La conserve du placard d'atelier
Harengs saurs marinés à l'huile et à l'oignon
ConservationReconstitution🧂 🫙 🍋facile30 min (+ 2 à 3 jours de marinade)
Des filets de hareng fumé qu'on adoucit dans le lait, puis qu'on fait macérer dans l'huile avec oignons, carottes et aromates. Un plat froid de garde, puissant et salé, qui se bonifie en quelques jours et se mange avec des pommes de terre tièdes.
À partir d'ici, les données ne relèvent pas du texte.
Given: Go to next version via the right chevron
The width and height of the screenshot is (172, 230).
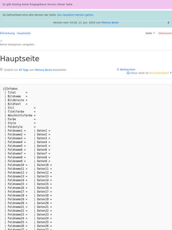Looking at the screenshot, I should [x=168, y=23].
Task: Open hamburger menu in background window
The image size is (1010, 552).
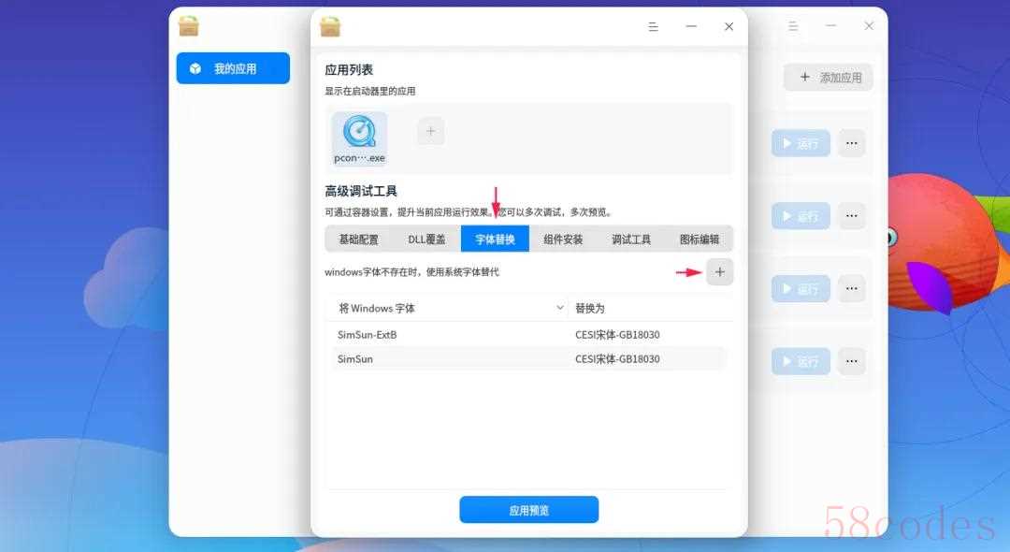Action: pos(793,26)
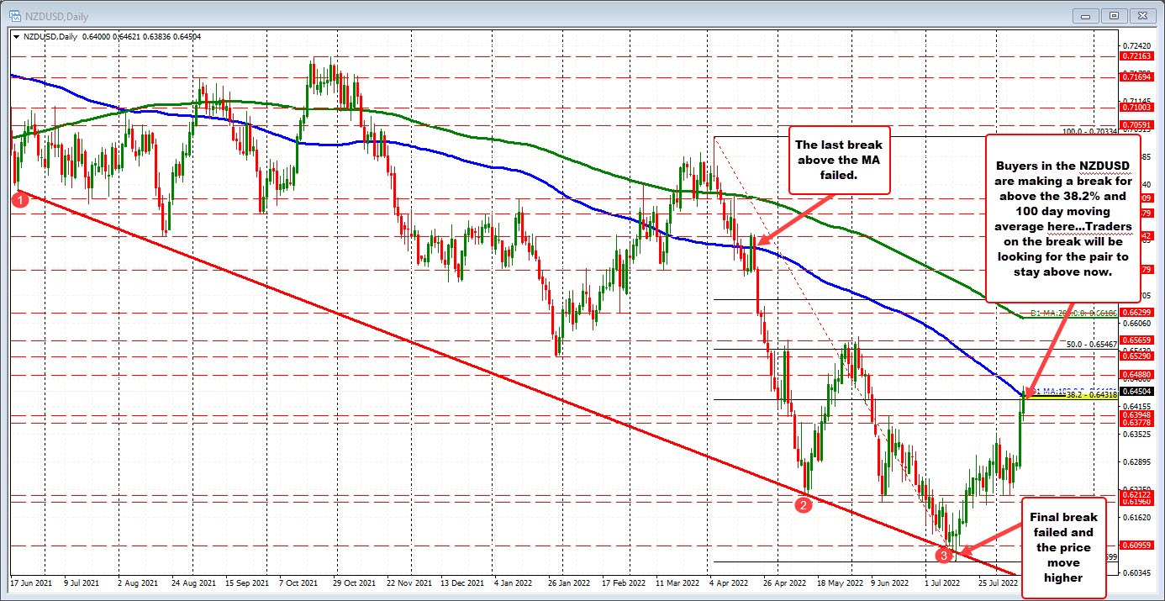Click the numbered marker 3 on the trendline
Viewport: 1165px width, 601px height.
945,555
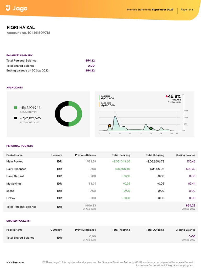The height and width of the screenshot is (268, 201).
Task: Click the GoPay pocket name
Action: pos(11,198)
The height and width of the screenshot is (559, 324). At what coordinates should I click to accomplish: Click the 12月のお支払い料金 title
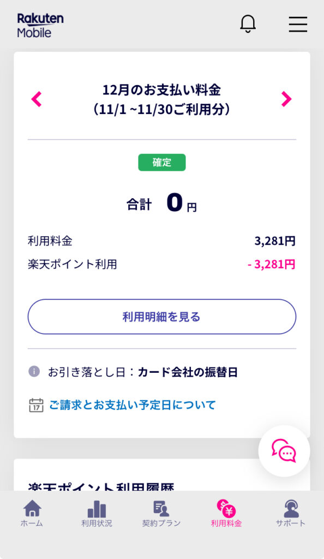pos(162,90)
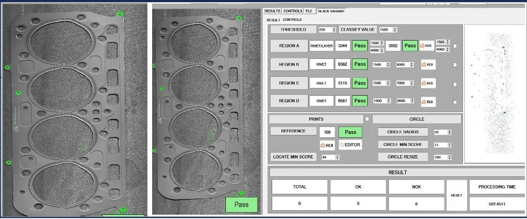527x219 pixels.
Task: Open the Prints reference ROI tool
Action: coord(326,145)
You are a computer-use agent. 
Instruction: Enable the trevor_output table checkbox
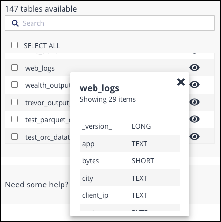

Pourquoi ce plat ? Le hareng saur — fumé et salé — était la protéine bon marché qui se gardait des semaines sans glacière, parfaite pour le placard d'une artiste sans le sou. Mariné dans l'huile avec oignons et carottes, il faisait plusieurs repas froids qu'on attaquait avec du pain et des pommes de terre, sans avoir à cuisiner.
Quand la bourse est plate, le hareng saur est l'ami de l'artiste : il se garde, il ne coûte presque rien, et il nourrit. Je le fais d'abord tremper dans le lait pour ôter le trop-salé, puis je range les filets dans un bocal avec des rondelles d'oignon, de carotte, du laurier, et je noie le tout d'huile. Trois jours d'attente, et le voilà fondant. Avec des pommes de terre tièdes et un quignon, on tient une semaine sans rallumer le fourneau.
Ingrédients
- •Harengs saurs (fumés) — deux ou trois (protéine de garde)
- •Lait — de quoi couvrir (dessalage)
- •Oignon — un gros (aromate, acidité)
- •Carotte — une (douceur, couleur)
- •Huile — de quoi couvrir (marinade, conservation)
- •Laurier, grains de poivre, thym — quelques (parfum)
Comment on faisait : Le hareng salé et fumé fut pendant des siècles l'une des nourritures de garde les plus répandues d'Europe du Nord : pêché en masse, conservé par le sel et la fumée, il traversait l'hiver sans se gâter. Dans le Paris populaire du XIXe siècle, harengs et sardines étaient la protéine du pauvre, vendus à bas prix et stockés sans réfrigération.